Monthly Archives: October 2016

Kronborg castle and Hamlet

Kronborg castle.

Kronborg castle.

Last August I went together with my daughter Andrea on a trip to Denmark to visit my sister Beatriz, who lives there. Among the cultural visits that we made, we decided to go to the Kronborg castle, in Helsingør. This is known as well as the “Hamlet castle“, referred to in Shakespeare‘s play as Elsinore.

This year 2016 is the 400th anniversary of the death of William Shakespeare, which happened on April 23rd 1616. A series of activities are organized along the year and across the globe to commemorate it. As you can imagine some of those activities take place at the Kronborg castle, therefore in this year, once in Denmark, the visit of that castle was a must.

The visit was superb:

  • There were several actors impersonating the different characters of the play.
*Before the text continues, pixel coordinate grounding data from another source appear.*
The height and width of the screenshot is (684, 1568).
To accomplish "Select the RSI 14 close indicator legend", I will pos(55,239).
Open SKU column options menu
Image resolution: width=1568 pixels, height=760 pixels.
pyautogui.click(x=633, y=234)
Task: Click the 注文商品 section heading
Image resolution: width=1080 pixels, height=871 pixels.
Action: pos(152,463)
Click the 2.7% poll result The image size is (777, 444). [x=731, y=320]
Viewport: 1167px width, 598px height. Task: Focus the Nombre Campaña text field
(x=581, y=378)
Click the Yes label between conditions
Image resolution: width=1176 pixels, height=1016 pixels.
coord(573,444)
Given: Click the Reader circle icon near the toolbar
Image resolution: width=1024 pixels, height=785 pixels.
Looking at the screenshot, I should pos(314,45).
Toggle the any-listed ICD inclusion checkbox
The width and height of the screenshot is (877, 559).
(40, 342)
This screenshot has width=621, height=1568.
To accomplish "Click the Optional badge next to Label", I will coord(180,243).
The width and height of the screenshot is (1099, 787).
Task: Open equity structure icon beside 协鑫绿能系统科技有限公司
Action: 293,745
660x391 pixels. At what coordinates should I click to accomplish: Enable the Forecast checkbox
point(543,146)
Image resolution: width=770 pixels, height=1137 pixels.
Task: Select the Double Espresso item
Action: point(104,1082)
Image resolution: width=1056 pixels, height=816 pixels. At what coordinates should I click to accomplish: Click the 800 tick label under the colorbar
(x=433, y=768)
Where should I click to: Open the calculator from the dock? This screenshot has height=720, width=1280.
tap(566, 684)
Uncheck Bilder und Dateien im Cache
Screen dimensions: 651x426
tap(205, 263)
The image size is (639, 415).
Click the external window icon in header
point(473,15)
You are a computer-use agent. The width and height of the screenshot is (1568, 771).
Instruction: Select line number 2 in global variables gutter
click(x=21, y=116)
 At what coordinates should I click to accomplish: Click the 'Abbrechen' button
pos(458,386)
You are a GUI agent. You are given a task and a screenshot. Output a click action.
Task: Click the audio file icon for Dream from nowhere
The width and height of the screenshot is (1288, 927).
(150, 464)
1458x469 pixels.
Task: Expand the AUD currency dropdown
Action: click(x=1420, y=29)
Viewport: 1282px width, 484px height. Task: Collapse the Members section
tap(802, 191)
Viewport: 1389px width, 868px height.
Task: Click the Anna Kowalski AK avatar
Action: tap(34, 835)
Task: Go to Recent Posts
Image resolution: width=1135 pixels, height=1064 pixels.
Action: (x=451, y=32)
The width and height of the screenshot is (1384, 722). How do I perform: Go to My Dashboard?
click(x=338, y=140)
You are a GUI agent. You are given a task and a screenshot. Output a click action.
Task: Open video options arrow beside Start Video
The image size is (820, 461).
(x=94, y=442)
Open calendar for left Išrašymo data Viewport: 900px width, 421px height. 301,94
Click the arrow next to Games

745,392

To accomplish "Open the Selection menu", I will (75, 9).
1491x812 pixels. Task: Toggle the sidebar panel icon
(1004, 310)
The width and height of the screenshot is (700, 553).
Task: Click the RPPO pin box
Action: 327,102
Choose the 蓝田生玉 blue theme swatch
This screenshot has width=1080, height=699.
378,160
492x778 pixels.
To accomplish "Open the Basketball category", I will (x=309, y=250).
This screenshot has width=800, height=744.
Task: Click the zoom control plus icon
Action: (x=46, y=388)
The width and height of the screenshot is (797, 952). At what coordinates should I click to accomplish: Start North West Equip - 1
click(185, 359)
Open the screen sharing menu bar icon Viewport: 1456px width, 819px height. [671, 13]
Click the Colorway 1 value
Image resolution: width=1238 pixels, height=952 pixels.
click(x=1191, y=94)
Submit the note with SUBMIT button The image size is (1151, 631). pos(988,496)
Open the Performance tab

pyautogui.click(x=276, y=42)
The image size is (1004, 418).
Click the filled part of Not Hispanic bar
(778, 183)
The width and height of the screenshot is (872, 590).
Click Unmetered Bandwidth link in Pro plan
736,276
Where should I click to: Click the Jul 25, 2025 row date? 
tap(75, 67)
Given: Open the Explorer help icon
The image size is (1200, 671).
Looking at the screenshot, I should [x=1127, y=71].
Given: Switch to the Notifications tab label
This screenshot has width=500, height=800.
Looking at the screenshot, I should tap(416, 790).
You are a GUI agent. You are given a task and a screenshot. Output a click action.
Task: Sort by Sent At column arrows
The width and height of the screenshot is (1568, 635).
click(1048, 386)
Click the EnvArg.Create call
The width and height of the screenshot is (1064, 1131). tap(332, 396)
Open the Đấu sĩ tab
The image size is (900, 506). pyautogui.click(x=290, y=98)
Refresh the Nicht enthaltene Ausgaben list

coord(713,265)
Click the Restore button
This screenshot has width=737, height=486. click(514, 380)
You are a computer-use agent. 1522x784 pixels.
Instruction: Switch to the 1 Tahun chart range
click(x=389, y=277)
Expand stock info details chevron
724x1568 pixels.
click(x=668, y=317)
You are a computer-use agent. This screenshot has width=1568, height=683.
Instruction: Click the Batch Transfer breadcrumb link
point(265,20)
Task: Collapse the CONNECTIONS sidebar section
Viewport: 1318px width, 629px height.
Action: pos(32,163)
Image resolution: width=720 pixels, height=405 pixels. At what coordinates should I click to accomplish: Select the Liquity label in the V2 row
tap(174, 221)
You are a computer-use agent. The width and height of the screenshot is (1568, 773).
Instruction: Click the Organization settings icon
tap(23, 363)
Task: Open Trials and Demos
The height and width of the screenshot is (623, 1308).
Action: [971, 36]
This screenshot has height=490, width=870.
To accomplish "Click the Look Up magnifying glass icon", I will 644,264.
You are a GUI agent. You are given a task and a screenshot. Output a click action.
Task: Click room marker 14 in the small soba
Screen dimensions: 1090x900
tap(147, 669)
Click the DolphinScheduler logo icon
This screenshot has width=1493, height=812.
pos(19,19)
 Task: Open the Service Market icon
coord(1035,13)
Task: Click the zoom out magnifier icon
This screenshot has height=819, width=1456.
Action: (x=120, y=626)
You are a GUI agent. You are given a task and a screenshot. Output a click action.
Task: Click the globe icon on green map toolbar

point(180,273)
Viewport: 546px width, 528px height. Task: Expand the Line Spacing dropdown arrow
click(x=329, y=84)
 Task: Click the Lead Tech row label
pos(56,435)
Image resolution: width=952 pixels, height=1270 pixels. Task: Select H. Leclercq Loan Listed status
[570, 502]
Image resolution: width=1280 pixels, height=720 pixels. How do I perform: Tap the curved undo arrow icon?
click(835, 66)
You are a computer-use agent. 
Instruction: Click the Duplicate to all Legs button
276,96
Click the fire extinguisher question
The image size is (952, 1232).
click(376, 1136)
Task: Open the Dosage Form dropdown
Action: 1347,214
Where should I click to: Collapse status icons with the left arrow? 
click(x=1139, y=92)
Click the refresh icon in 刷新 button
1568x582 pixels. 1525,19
You would find them at different spots of the castle.
  • There was as well a stage put in place at the courtyard of the castle where in the evenings Hamlet is played (this year produced by Peter Holst-Beck). During the day, the actors were rehearsing the play. An extra of the visit then was to watch some passages of the play. In fact, one exhibition at the castle displayed some of the many renowned actors that have played Hamlet at Kronborg along the years.
  • Other activity included the performing of a puppet show at a room in the castle, together with the characters of the king and the queen (similar to the Act 3 scene 2 of the play).
  • And, of course, another performance consisted of an actor impersonating Hamlet, skull in hand at the ballroom of the castle, acting his lines “To be, or not to be: that is the question…”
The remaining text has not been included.